Directions for this task: The entire listing, reproduced exactly and stripped of images, is the expected output.

Exercise material:
"""

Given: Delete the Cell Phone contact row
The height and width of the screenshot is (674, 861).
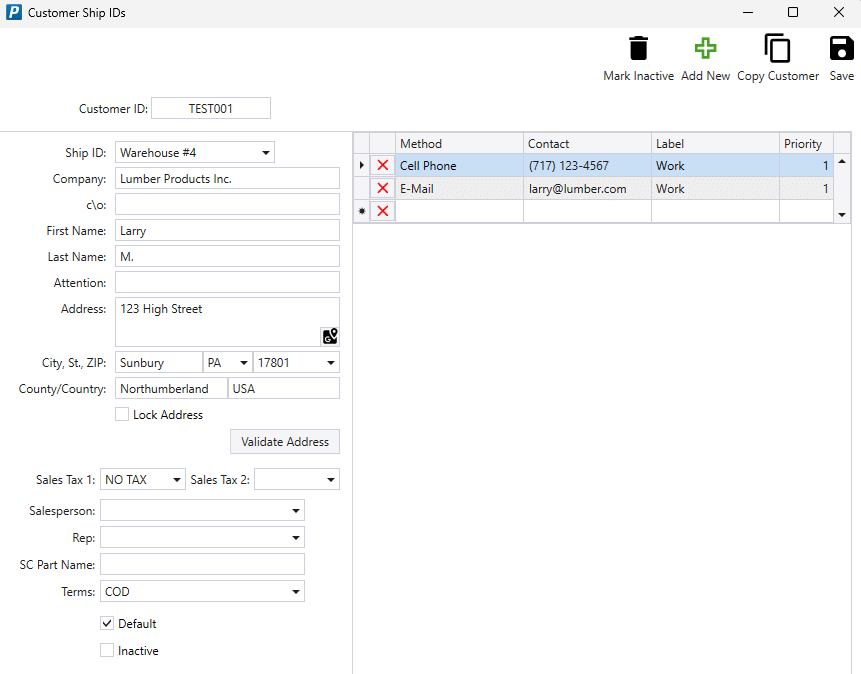Looking at the screenshot, I should pos(382,165).
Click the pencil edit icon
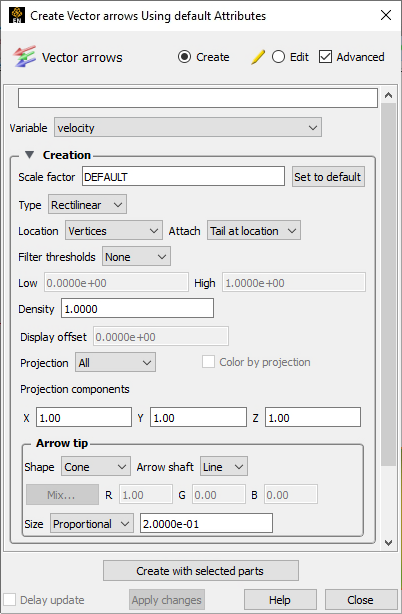Screen dimensions: 402x614 258,57
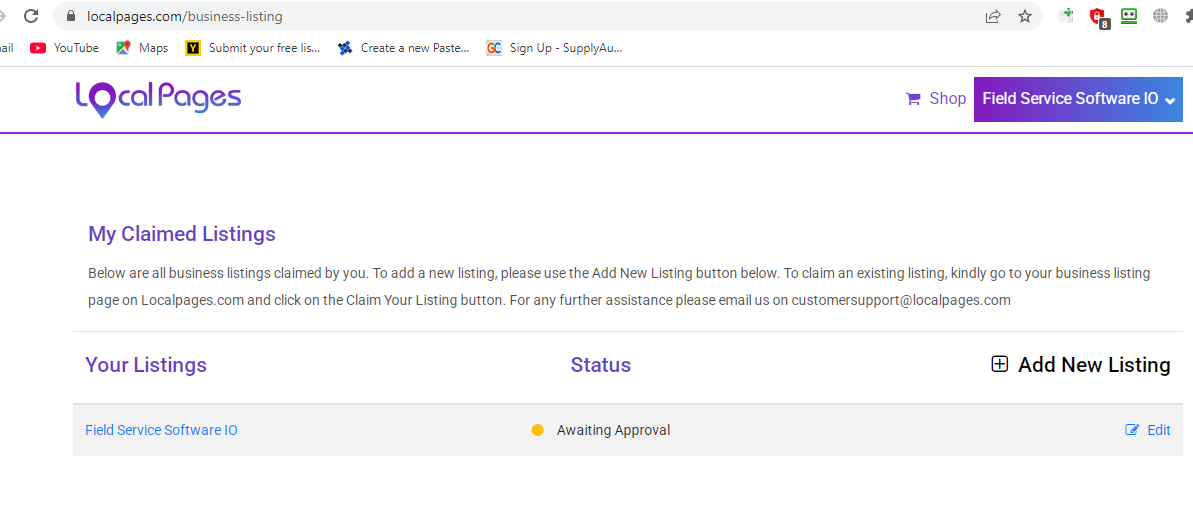Click the plus icon beside Add New Listing

point(1000,365)
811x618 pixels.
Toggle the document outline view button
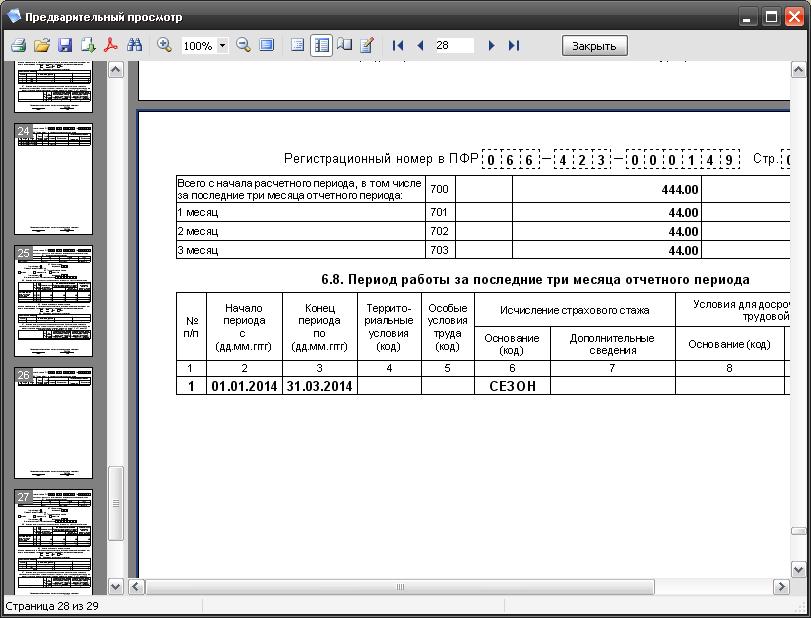click(298, 46)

"""

Response below:
Given: Delete the Cell Phone contact row
The height and width of the screenshot is (674, 861).
Looking at the screenshot, I should pos(382,165).
Click the pencil edit icon
Screen dimensions: 402x614 258,57
Click the plus icon beside Add New Listing

point(1000,365)
811x618 pixels.
Toggle the document outline view button
click(298, 46)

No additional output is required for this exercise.